また、フェムトセルのアクセスモードにおいて、クローズドアクセスモードのフェムト基地局は、関連するCSG(Closed Subscriber Group)メンバーにのみサービスを提供する。また、ハイブリッドモードのフェムト基地局は、関連するCSGメンバーおよびCSGノンメンバーにサービスを提供する。また、オープンアクセスモードのフェムト基地局は、通常の基地局として動作する。
本発明の実施の形態に係る無線通信システムにおいても、このような3GPPの定義を適用してもよい。
また、上記定義と合わせて、あるいは別個に、以下のような定義を適用することも可能である。
マクロ基地局およびピコ基地局は、事業者の管理下にあり、事業者と契約している無線基地局装置が通信可能な無線基地局装置である。また、マクロ基地局およびピコ基地局は、基本的に電源がオフになることはないと考えられる。
また、フェムト基地局は、主に個人または法人の建物内に設置され、ユーザの事情により移動するまたは電源がオフとなる可能性がある無線基地局装置である。
また、フェムト基地局は、オープン/ハイブリッド/クローズドのいずれかのアクセスモードで動作する。フェムト基地局は、クローズドアクセスモードで動作する場合には、登録済みのメンバー(端末)のみ接続可能となる。また、クローズドアクセスモードで動作する場合には、登録済みのメンバーにのみサービスを提供する。また、ハイブリッドモードで動作する場合には、登録済みのメンバー、および未登録のメンバーすなわちノンメンバーの両方にサービスを提供する。また、オープンアクセスモードで動作する場合には、マクロ基地局およびピコ基地局と同じ動作をする。
[構成および基本動作]
図1は、本発明の実施の形態に係る無線通信システムの構成を示す図である。
図1を参照して、無線通信システムは、たとえば3GPP(Third Generation Partnership Project)で規格化されたLTE(Long Term Evolution)に従う移動体通信システムであり、無線基地局装置101A,101Bを備える。図1では、2つの無線基地局装置を代表的に示しているが、さらに多数の無線基地局装置が設けられてもよい。
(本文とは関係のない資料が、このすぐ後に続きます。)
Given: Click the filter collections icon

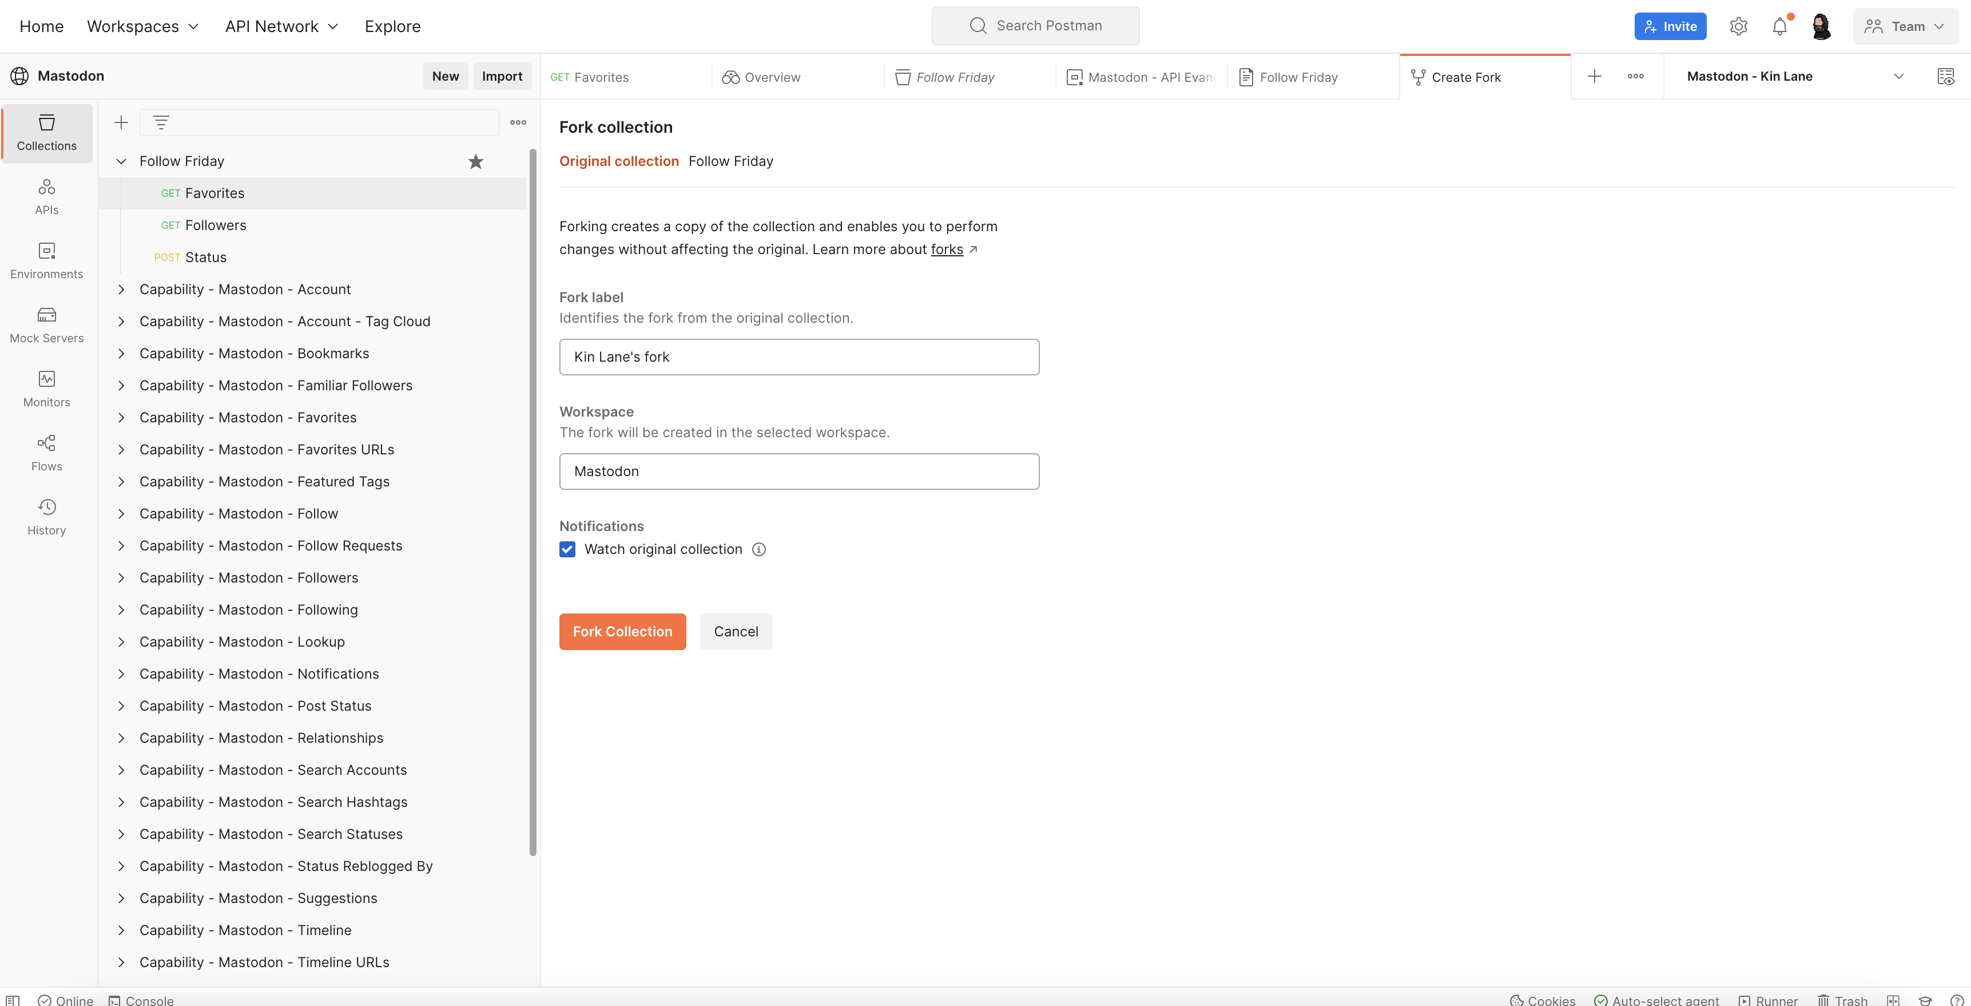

無線基地局装置101A,101Bは、たとえばフェムト基地局、ピコ基地局またはマクロ基地局である。
無線基地局装置101Aは、セルCAを形成し、セルCA内に存在する無線端末装置202と無線信号を送受信することにより、当該無線端末装置202と通信することが可能である。無線基地局装置101Bは、セルCBを形成し、セルCB内に存在する無線端末装置202と無線信号を送受信することにより、当該無線端末装置202と通信することが可能である。
ここで、無線端末装置からコアネットワークへの方向を上り方向と称し、コアネットワークから無線端末装置への方向を下り方向と称する。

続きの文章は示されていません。